The kouprey, which resembles a dark-coated ox with massive, curling horns, was first recognized as a species in 1937. In 1960 Cambodia made it the national symbol.

But habitat destruction and hunting took its toll, and many experts believe the last scientific observation of the animal in the wild was in 1957.

"I cannot imagine that if there were any kouprey left today we wouldn't be aware of them," said Gary J. Galbreath, an evolutionary biologist at Northwestern University in Evanston, Illinois, who was not involved in the study.

"But I would love to be proven wrong."

MtDNA Mystery

In 1961 German zoologist Herwart Bohlken suggested that the kouprey might be a hybrid population of the banteng and zebu because of similarities between the animals' skulls.

Galbreath and his colleagues tested that hypothesis in a 2006 Journal of Zoology study by comparing kouprey and banteng mtDNA. If the hybridization hypothesis was correct, the mtDNA of both animals would be similar.

"We ran the DNA, and lo and behold, our prediction was correct," Galbreath said. "We now know that this [new study] is Murphy's law in action, but at the time it seemed very convincing."

But that December a fossil kouprey skull, described by Thai scientists Chavalit Vithayanon and Naris Bhumpakphan in 2004, came to Galbreath's attention. The skull possibly dated back to the late Pleistocene or early Holocene epoch, about 125,000 to 5,000 years ago.

"You can't have a fossil kouprey skull if the kouprey is a recent hybrid," he said.

Galbreath and his colleagues formally rescinded their previous view that the kouprey was a hybrid in the March 2007 Journal of Zoology.
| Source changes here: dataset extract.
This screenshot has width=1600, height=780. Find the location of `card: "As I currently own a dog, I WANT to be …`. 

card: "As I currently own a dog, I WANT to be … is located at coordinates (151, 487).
Given that the kouprey was its own species after all, the question remained, how did it come to share mtDNA with the banteng?

The genetic data published by Hassanin and Ropiqet suggest that at some point in the Pleistocene, a female kouprey and a male ancestor of today's banteng mated, and that this coupling occurred at least once.

Somehow their offspring spread its maternally inherited kouprey mitochondrial DNA throughout the banteng population.

The artifact of this ancient hybridization event is that banteng carry kouprey mtDNA.